Die erste Runde geht an das Regime von Algeriens Präsident Abdelaziz Bouteflika. Ein starkes Polizeiaufgebot verhinderte Samstag Morgen eine Demonstration in der Hauptstadt Algier für die Aufhebung des seit 19 Jahren gültigen Ausnahmezustandes und demokratische Reformen. Gerufen hatte Nationale Koordination für den Wandel und die Demokratie (CNCD), ein Bündnis aus unabhängigen Gewerkschaften, Oppositionsparteien, Menschenrechts- und Jugendorganisationen sowie Intellektuellen. Die Veranstalter erklärten um 13 Uhr den gescheiterten Marsch für beendet, als eine Gruppe von Provokateure auftauchte, „die wie in Ägypten vor wenigen Tagen aggressiv Präsident Bouteflika verteidigten“, erklärt der Sprecher der CNCD und Vorsitzende der algerischen Menschenrechtsliga, Mustafa Bouchachi, per Telefon. Auch in der zweitgrößten Stadt des Landes, Oran, verhinderte die Staatsmacht Proteste gegen Präsident Bouteflika, der seit 12 Jahren an der Macht ist. In Tizi Ouzou und Bejaia, den beiden Städten der Berberregion Kabylei, kam es zu heftigen Straßenschlachten.

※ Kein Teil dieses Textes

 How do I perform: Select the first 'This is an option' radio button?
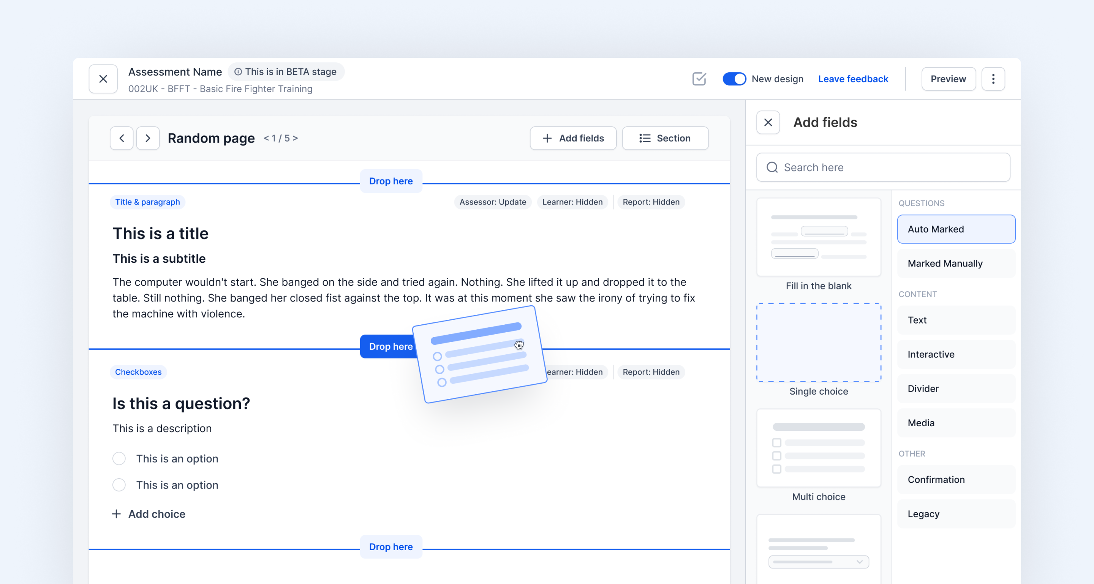pos(119,459)
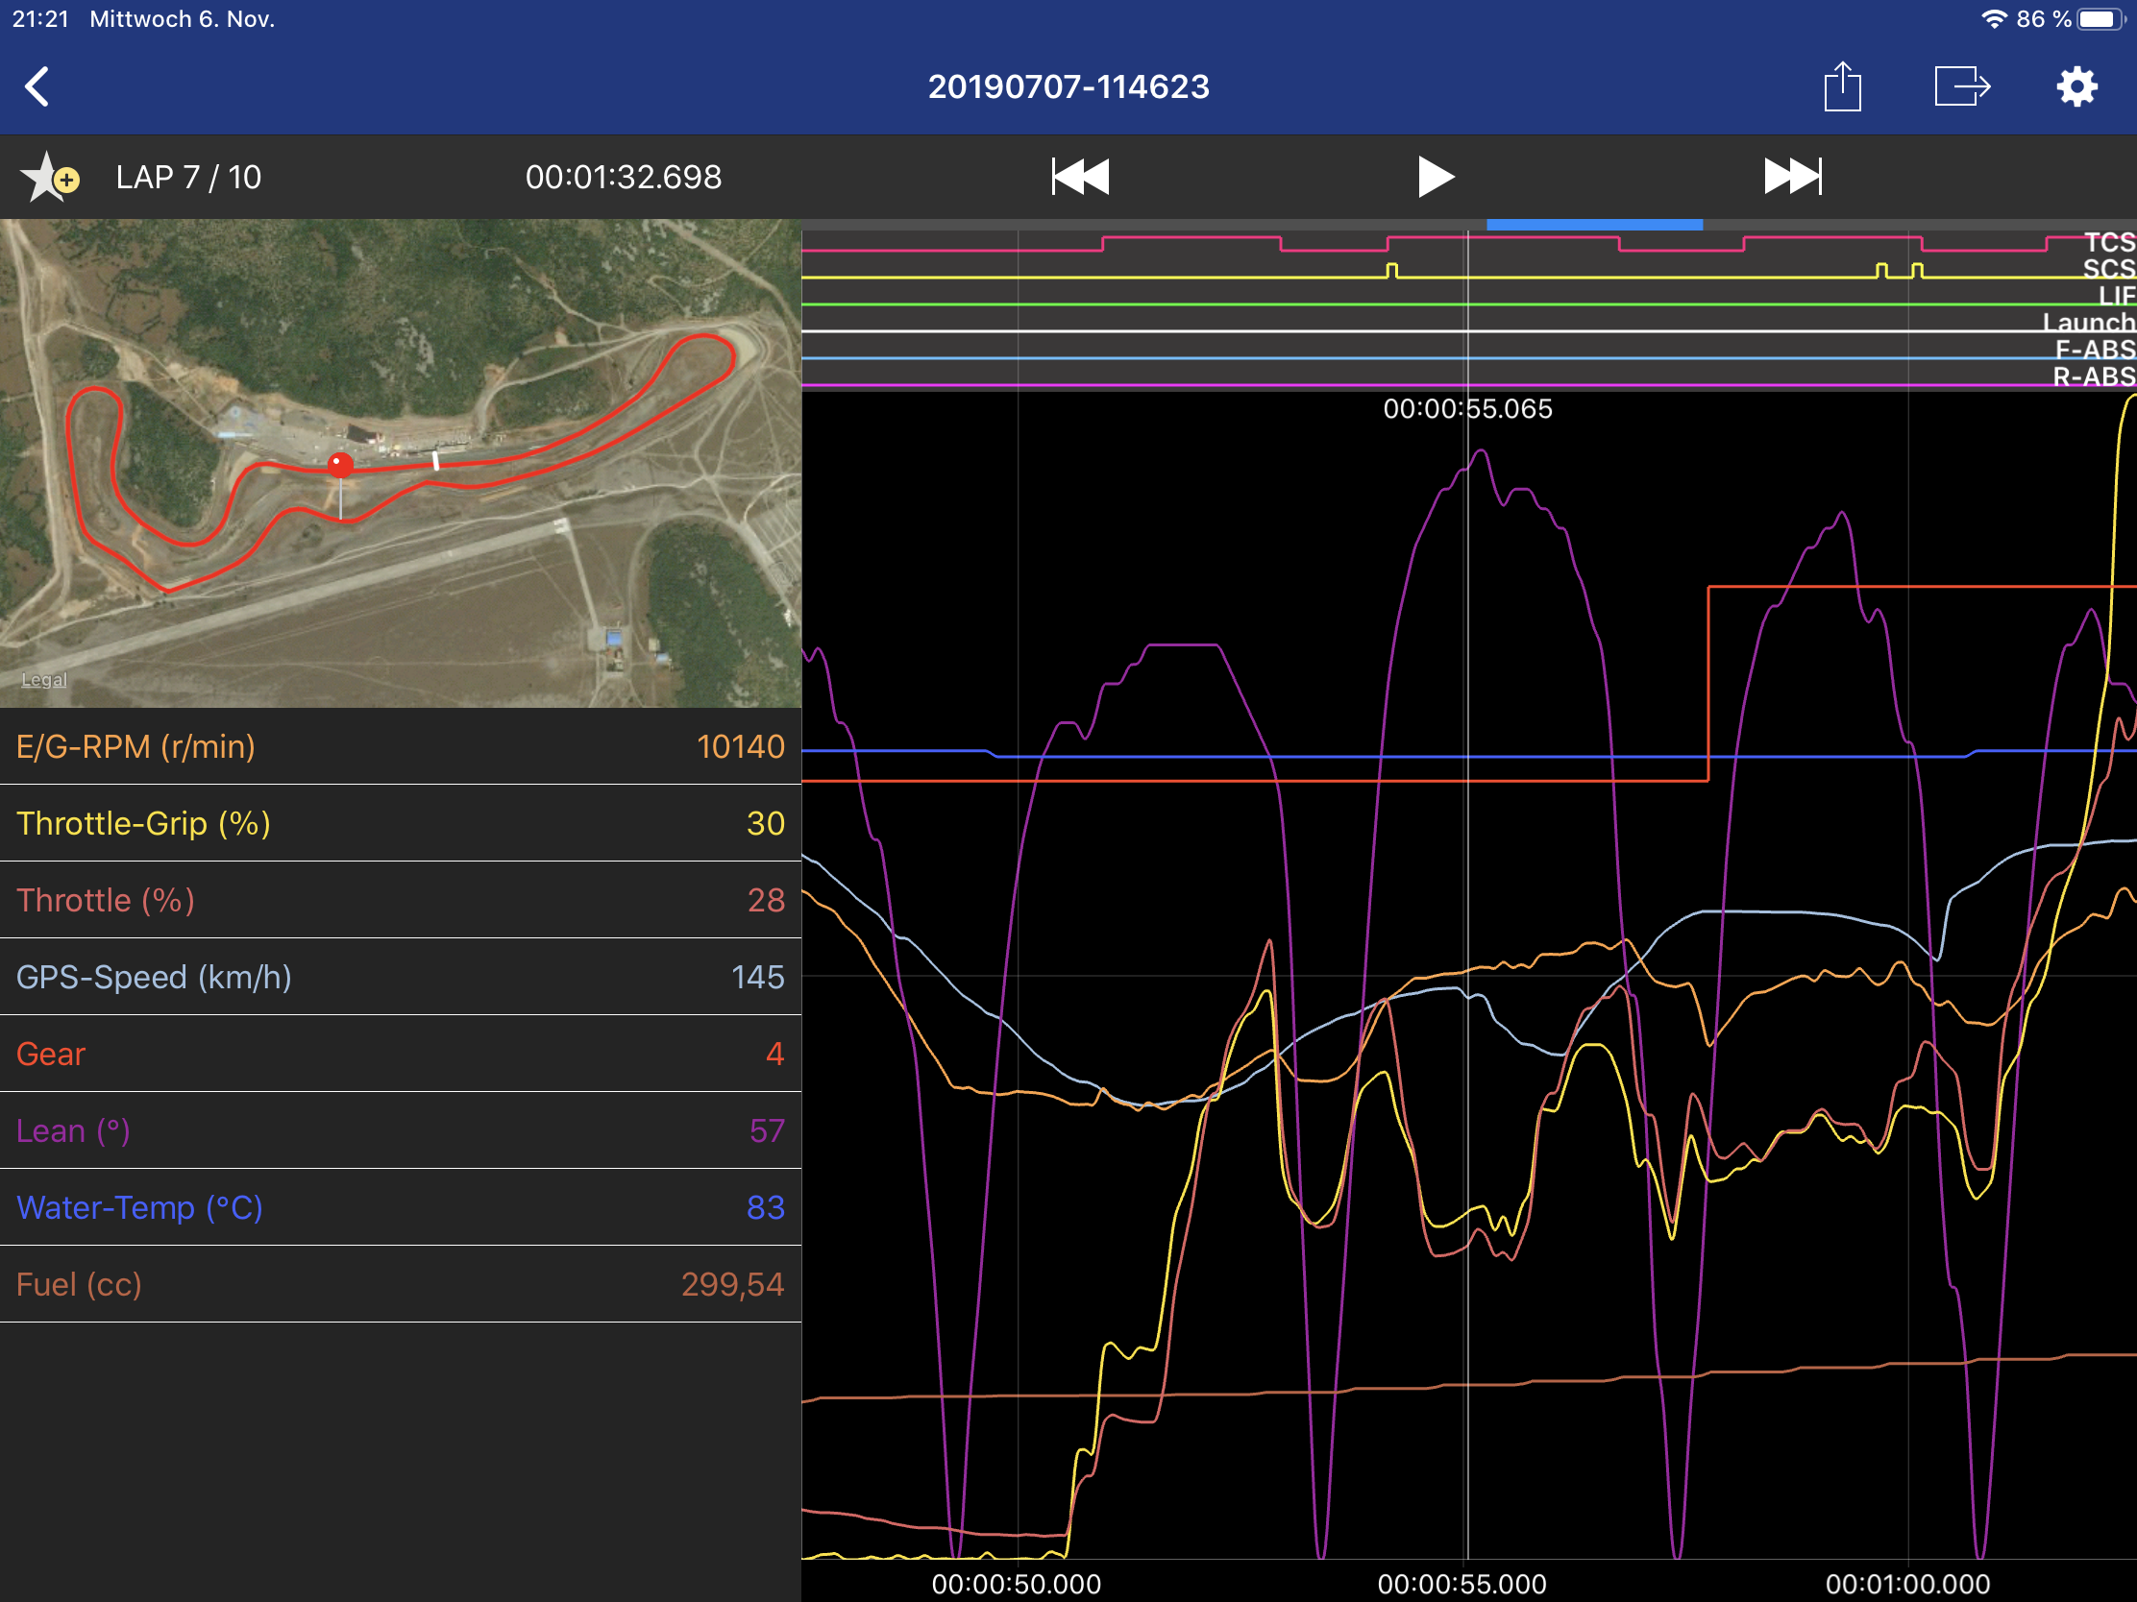Toggle the E/G-RPM data channel

[400, 746]
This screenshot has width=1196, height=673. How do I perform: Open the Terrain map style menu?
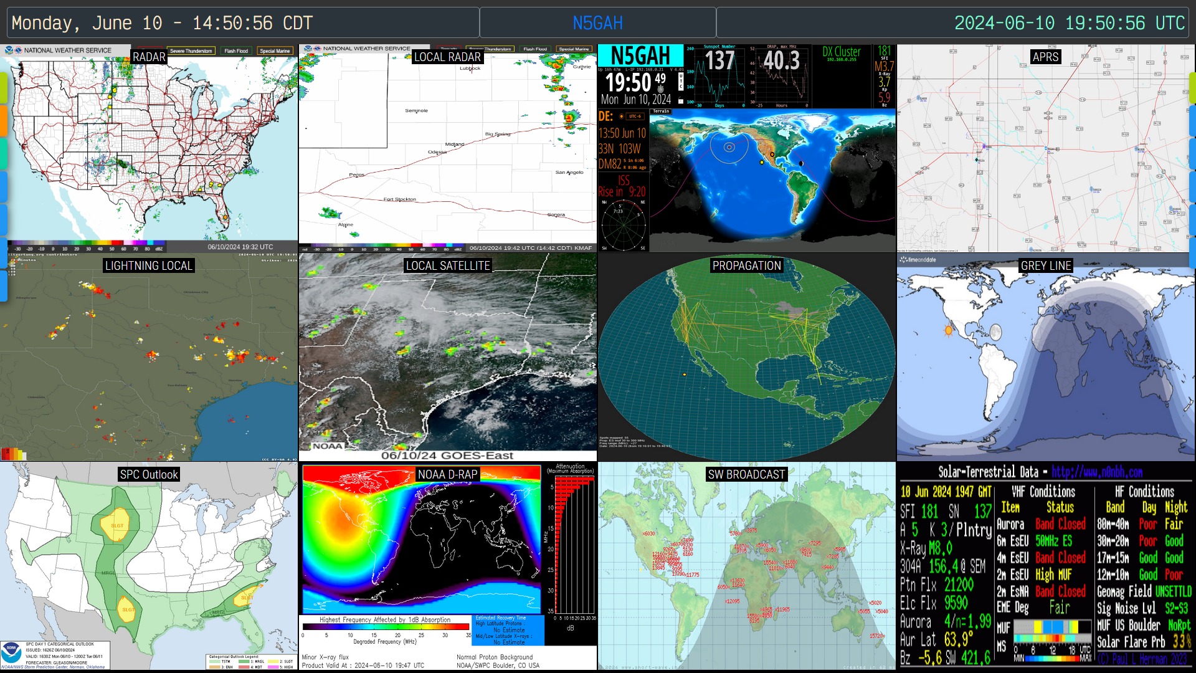(661, 112)
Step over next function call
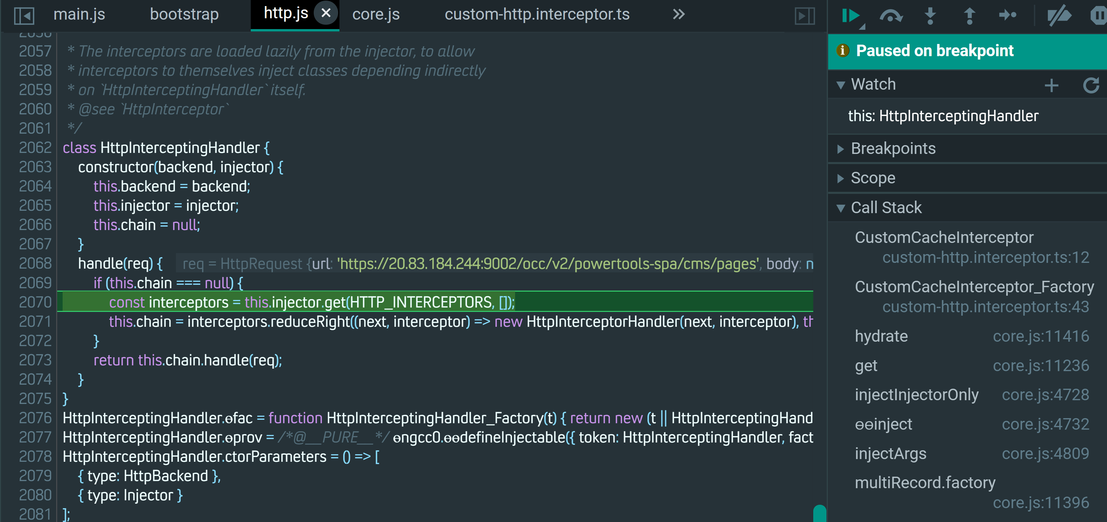The width and height of the screenshot is (1107, 522). (890, 16)
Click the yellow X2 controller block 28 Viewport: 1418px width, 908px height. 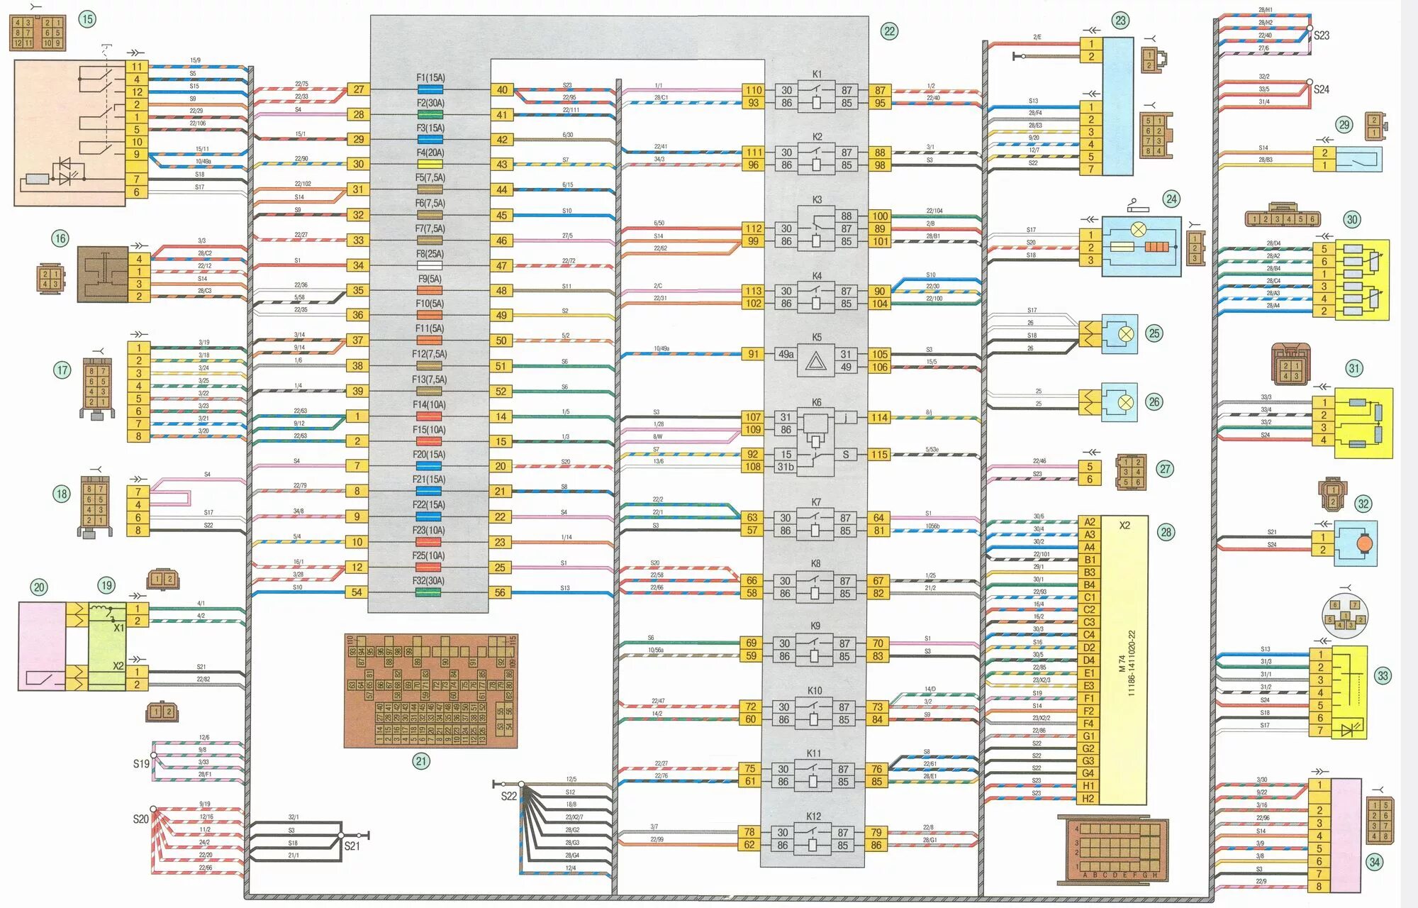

Bereits in der Nacht auf Samstag war es in Algier zu ersten Zusammenstößen zwischen Oppositionellen und der Polizei gekommen, als sich spontan mehrere hundert Menschen im Stadtzentrum trafen, um die Revolution in Ägypten zu feiern. „Nach Mubarak jetzt Bouteflika“, riefen sie. Am Morgen dann, glich Algier einen Heerlager. Zwischen 25.000 und 30.000 Polizisten hatten das gesamte Zentrum besetzt und die Zufahrtsstraßen abgeriegelt. Der Bus- und Bahnverkehr aus den Vororten wurde unterbrochen. Ein Hubschrauber überwachte die Szene.
Mehrere Hundert mutmaßliche Demonstranten wurden festgenommen, als sie versuchten zum Versammlungsort, dem Platz des 1. Mai, zu gelangen, unter ihnen auch mehrere Journalisten. Dennoch wuchs die Menge auf 10.000 bis 15.000 Menschen an. Der Platz wurde umstellt. Ein Ausbruch von etwa 2.000 Protestierenden aus dem Kessel war von kurzer Dauer. Der Polizei gelang es, die Menge erneut einzukreisen. Am Nachmittag gingen Gerüchte um, dass versucht werden solle, entweder auf dem Platz des 1. Mai oder dem vier Kilometer entfernten Platz der Märtyrer ein Protestcamp zu errichten, ähnlich dem auf dem Befreiungsplatz in Kairo.
„Die CNCD wird am Sonntag zusammentreffen, um weitere Protestaktionen vorzubereiten“, berichtet Bouchachi am Telefon. „Einmal, zweimal, drei mal … wir werden es solange versuchen, bis wir endlich marschieren können“, fügt er hinzu. Die CNCD war im Januar entstanden, nachdem eine Erhöhung der Preise für Grundnahrungsmitteln zu schweren Jugendunruhen überall im Lande geführt hatten. Vor einer Woche versprach Präsident Bouteflika „die baldige Aufhebung des Ausnahmezustandes“. Bisher ist dies allerdings nicht geschehen.
Auch im benachbarten Marokko brachten in der Nacht auf Samstag mehrere hundert Menschen in der Hauptstadt Rabat ihre Freunde über die geglückte Revolution in Ägypten zum Ausdruck. Auch sie forderten eine Demokratisierung des Königreiches von Mohamed VI.. Im Internet zirkuliert ein Aufruf für einen Protesttag am 20. Februar. Ähnlich wie in Tunesien, Ägypten oder in Algerien versuchten sich vor knapp zwei Wochen eine Gruppe von 40 arbeitslosen Lehrern vor dem Bildungsministerium in Rabat selbst zu verbrennen. Die Polizei konnte dies gerade noch verhindern. Marokko gilt als wesentlich stabiler als Tunesien oder Algerien, obwohl es dort um Lebensstandard und Freiheiten auch nicht besser bestellt ist. König Mohamed VI. ist nicht nur Staatschef. Er ist offiziell auch der Führer aller Gläubigen. Das macht ihn für Kritik fast unerreichbar.